Trump a mené une campagne fondée sur une plateforme économique nationaliste, usant d’une rhétorique raciste, anti-migrants et misogyne. Il a remporté l’élection de ce 8 novembre en mobilisant des dizaines de millions d’électeurs·trices blancs, issus des classes moyenne et ouvrière dégoûtés, et en colère contre Washington et l’establishment new-yorkais.

Ironie pour la gauche : ce sont les travailleurs·euses qui ont assuré la victoire de Trump. Les électeurs·trices blancs vivant dans des banlieues aisées ont toujours formé la base du Tea Party et de Trump ; mais le facteur clé de sa victoire, c’est la conquête des ouvrier·e·s blancs du « Rust Belt » – Pennsylvanie, Virginie Occidentale, Ohio, Indiana et Michigan. Il a aussi obtenu le soutien d’électeurs·trices des petites villes et des zones rurales du pays.

Les travailleurs·euses blancs, trompés par le Parti démocrate depuis 40 ans, ont graduellement rejoint le camp républicain. Et cette année, ils l’ont fait en masse. Trump a gagné ces couches sociales en leur parlant de réindustrialiser le pays, de créer des emplois, de défendre leur job contre les sans papiers, et de protéger les États-Unis de la concurrence étrangère. Tout en promettant de défendre le territoire national contre le terrorisme, il s’est également prononcé contre l’engagement des USA dans des guerres à l’étranger pour renverser des régimes en place.

À la surprise générale, il a aussi gagné nombre de voix parmi les minorités de couleur, recevant 29% du vote hispanique et 29% du vote asiatique. Clinton n’a pas réussi à mobiliser la communauté afro-américaine comme Obama l’avait fait en 2012 en gagnant 93% du vote noir. Cette année, elle a recueilli 88% de ces voix, tandis que Trump en obtenait 8%, et le candidat libertarien 2%.

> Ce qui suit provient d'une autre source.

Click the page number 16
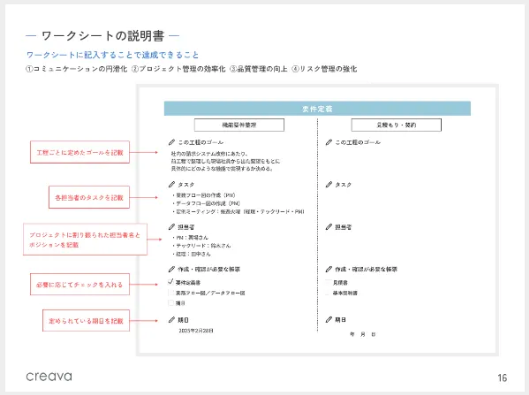The image size is (529, 395). coord(502,378)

En dépit des sondages qui prédisaient que Bernie Sanders ferait mieux que Clinton contre Trump, les Démocrates ont choisi la candidate de l’establishment au lieu de leur propre candidat populaire, un « démocrate socialiste », avocat d’un nouveau New Deal. Le choix de Hillary Clinton plutôt que de Bernie Sanders semble avoir pavé la victoire de Trump.

Certains travailleurs·euses, d’abord attirés par le message de Sanders, se sont tournés vers Trump. Tandis que de nombreux jeunes électeurs·trices votaient pour Clinton, une partie des adeptes de Sanders n’ont pas pu se résoudre à voter Hillary. Quelques-un·e·s de ses partisans ont pu voter Trump, d’autres Johnson ou Stein, mais la plupart n’ont sans doute pas pris part à l’élection, furieux du rejet de leur candidat, et déprimés par l’alternative qui leur était présentée.

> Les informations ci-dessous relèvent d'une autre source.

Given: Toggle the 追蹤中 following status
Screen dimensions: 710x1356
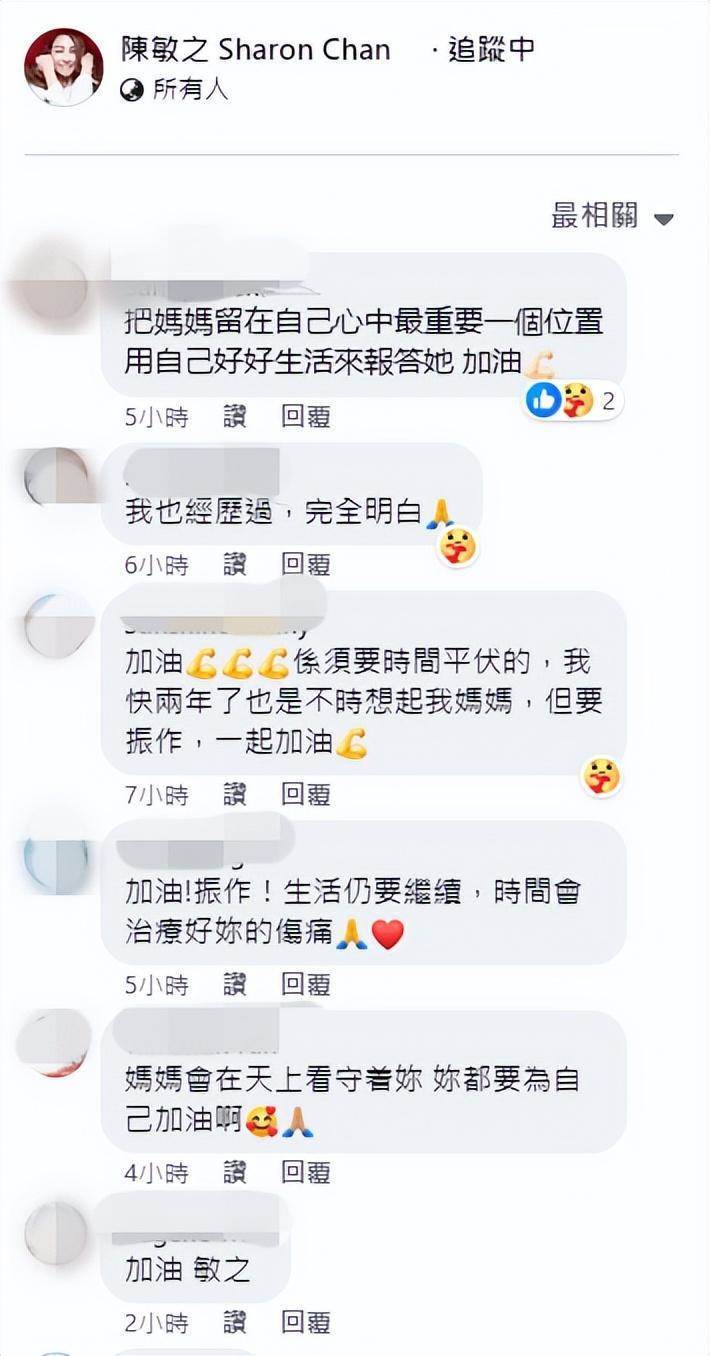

La victoire de Trump, qui appelle à l’interdiction de l’immigration musulmane, et demande la construction d’un mur pour stopper les migrant·e·s mexicains, a semé la crainte dans les cœurs, non seulement des Latino-américain·e·s et des musulman·e·s, mais elle a aussi effrayé les Afro-américain·e·s qui connaissent bien sa trajectoire raciste.

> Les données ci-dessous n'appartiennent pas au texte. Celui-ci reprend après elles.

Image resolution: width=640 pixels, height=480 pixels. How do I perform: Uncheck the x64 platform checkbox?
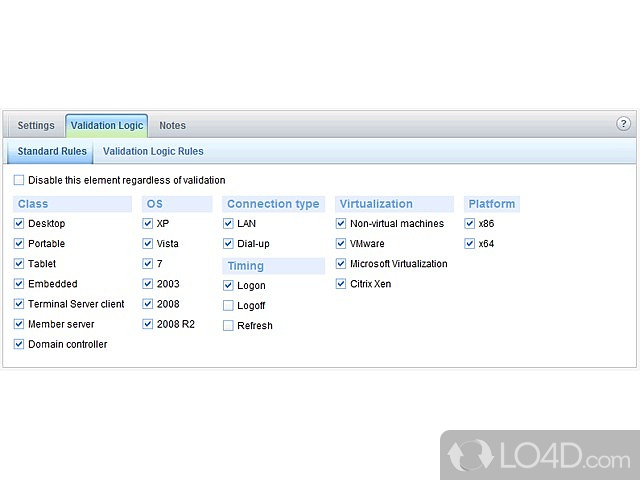470,244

Au travers des États-Unis, il y a eu des manifestations anti-Trump, portées surtout par des jeunes qui chantaient : « Not My President ! ». Il est certain que ce mouvement va continuer et s’amplifier, et qu’il va entraîner aussi un nombre croissant d’électeurs·trices de Trump qui vont se trouver amèrement déçus. L’issue des confrontations à venir dépendra cependant de la capacité des anticapitalistes et des millions de personnes qui ont plébiscité Sanders de donner des perspectives solidaires à ces larges couches populaires.